For now this patch seems to work on my machine. Also it looks sound: option.consolename should not be reset to NULL on every call to Gpm_Open(). Is it actually necessary to set option.consolename to NULL before the call to Gpm_get_console()? The condition set in gpm-1.20.1-deref-null.patch doesn't seem to fix anything, only avoid the strncmp if consolename is NULL. I don't think strncpm cares whether option.consolename is NULL. Actually I think this is the condition where Gpm_Open should fail.
> I don't think strncpm cares whether option.consolename is NULL. Missed that it is strlen that segfaults on this. But again, if option.consolename == NULL Gpm_Open should fail. Will Gpm_get_console ever return NULL? Is the NULL consolename caught by if (tty == NULL) { ? If so, we probably only need the first hunk of Geoff's patch, not the "deref-null" patch. If not add a check whether option.consolename == NULL before the strncmp which checks the consolename is valid. Something like if (tty == NULL) { gpm_report(GPM_PR_ERR,"checking tty name failed"); goto err; } + if (option.consolename == NULL) { + gpm_report(GPM_PR_ERR,"option.consolename is NULL"); + goto err; + } /* do we really need this check ? */ if(strncmp(tty,option.consolename,strlen(option.consolename)-1) || !isdigit(tty[strlen(option.consolename)-1])) { gpm_report(GPM_PR_ERR,"strncmp/isdigit/option.consolename failed"); goto err; }
I agree that there ought to be something to somewhat gracefully handle the case where Gpm_get_console returns NULL, what you posted in your comment looks like a fine place to put it, basically it seems that if option.consolename is NULL it should have the same semantics of when the strcmp between tty and consolename fails. Although I suspect it is a little late, I uploaded the patch and the spec file to the URL with the rpms, I will keep this in mind for the future though.

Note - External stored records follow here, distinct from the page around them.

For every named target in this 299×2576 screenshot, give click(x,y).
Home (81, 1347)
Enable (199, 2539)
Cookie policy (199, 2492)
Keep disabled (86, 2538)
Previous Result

Note that the check whether consolename is NULL is only necessary if it could happen that tty != NULL but option.consolename == NULL. Not sure if that is the case. Indeed I don't need the spec file anymore, but maybe you could attach it here anyway?
The return value of Gpm_get_console() is set to NULL on initialisation. This means option.consolename does not need to be explicitely set to NULL before calling Gpm_get_console(). This means hunk #2 of Geoff's patch indeed can be dropped. The check whether option.consolename == NULL needs to be added and this should be handled as an error condition. This results in the following patch and spec file.
Created attachment 93366 [details] Patch for Gpm_Open() Removes the setting of option.consolename to NULL on every call of Gpm_Open(). Adds a check whether option.consolename is NULL and if so aborts.
Created attachment 93367 [details] Spec file for gpm with gpmopen patch Spec file to build gpm with gpmopen patch. Removes "deref-null" patch because it is wrong. Spec file based on 1.20.1-36, so anything else added in -36 is left intact.
Leonard's patch and spec file are working fine for me here. Can we get them pushed to rawhide (or the beta 2 queue if that's what's going on right now) so this issue can get closed out?
Looks good. Added in release 38. Thanks for the patch, Leonard.